Data provided ->
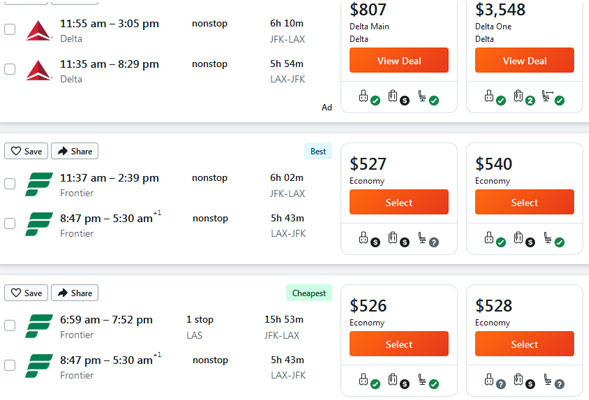Image resolution: width=589 pixels, height=400 pixels.
Task: Click carry-on bag icon under $807 Delta fare
Action: 363,96
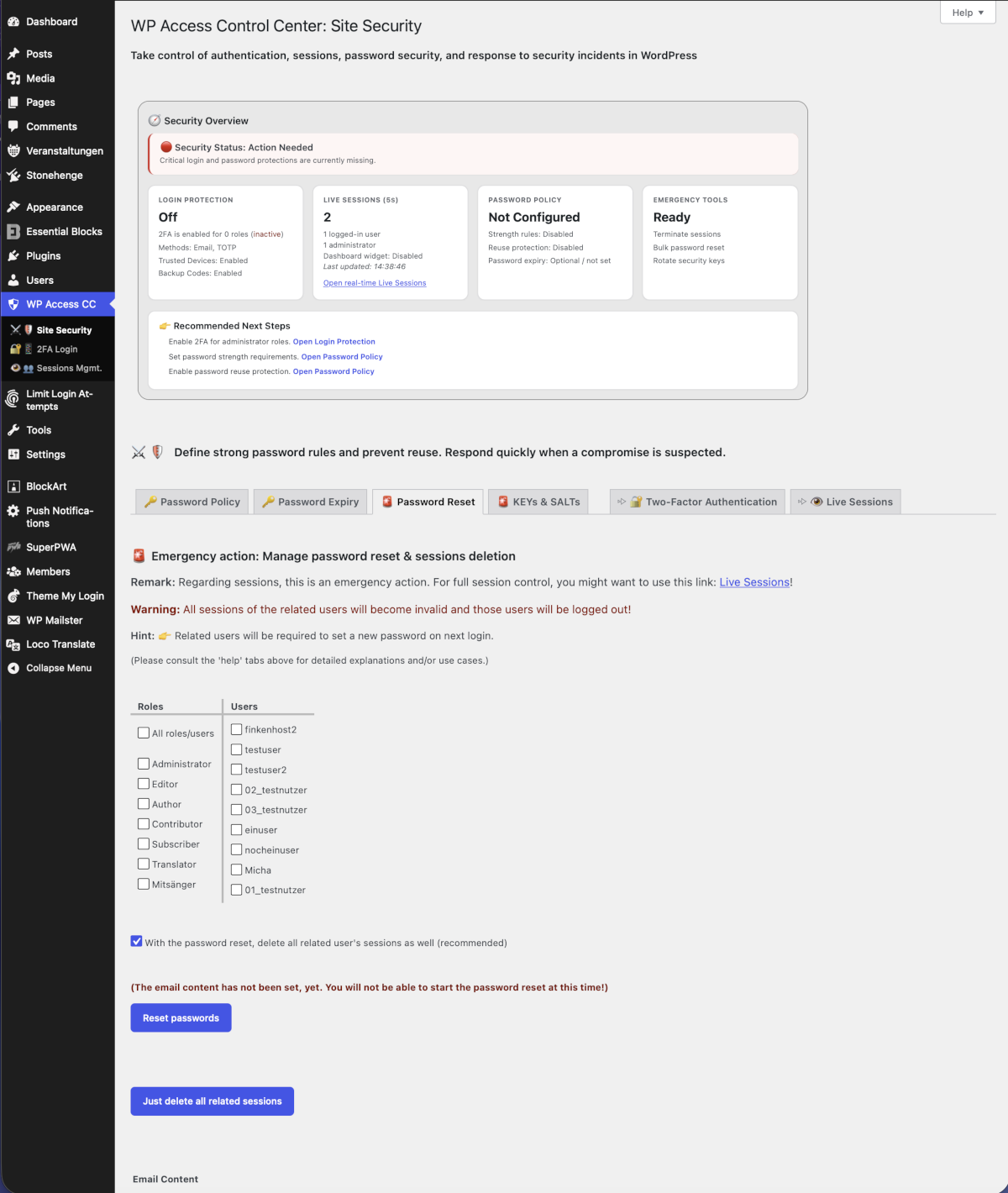
Task: Open real-time Live Sessions link
Action: [374, 283]
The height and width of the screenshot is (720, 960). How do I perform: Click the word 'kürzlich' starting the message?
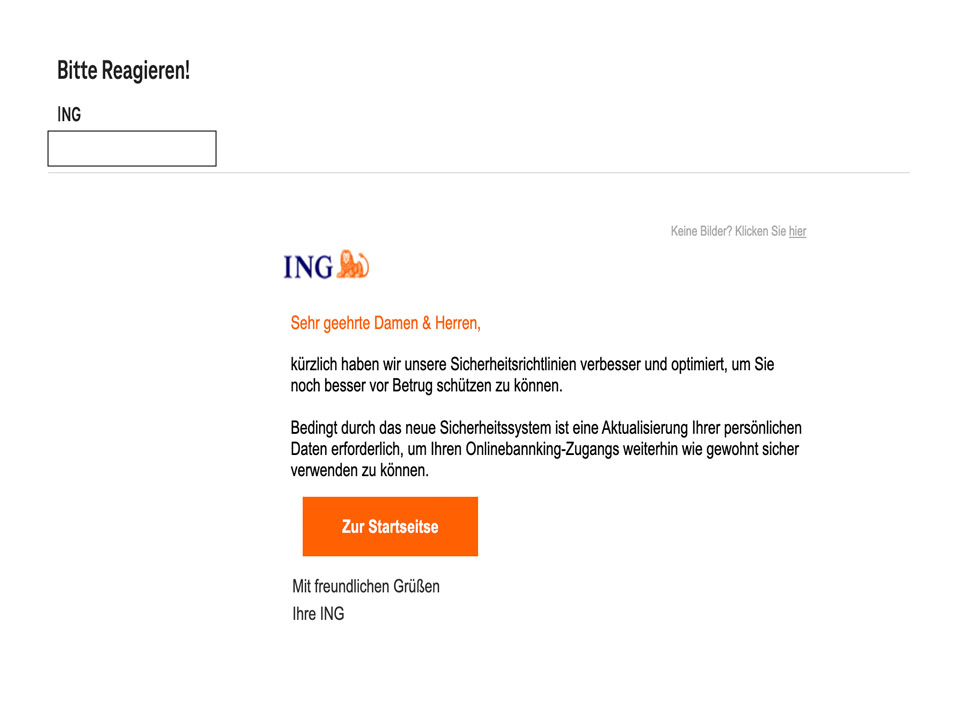click(313, 364)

Required action -> Retype the records above exactly, starting at the line that contains "The height and" and going through the last line, and leave out any pictures.

Response to the exercise ->
The height and width of the screenshot is (720, 960). How do I perform: Click the word 'kürzlich' starting the message?
click(313, 364)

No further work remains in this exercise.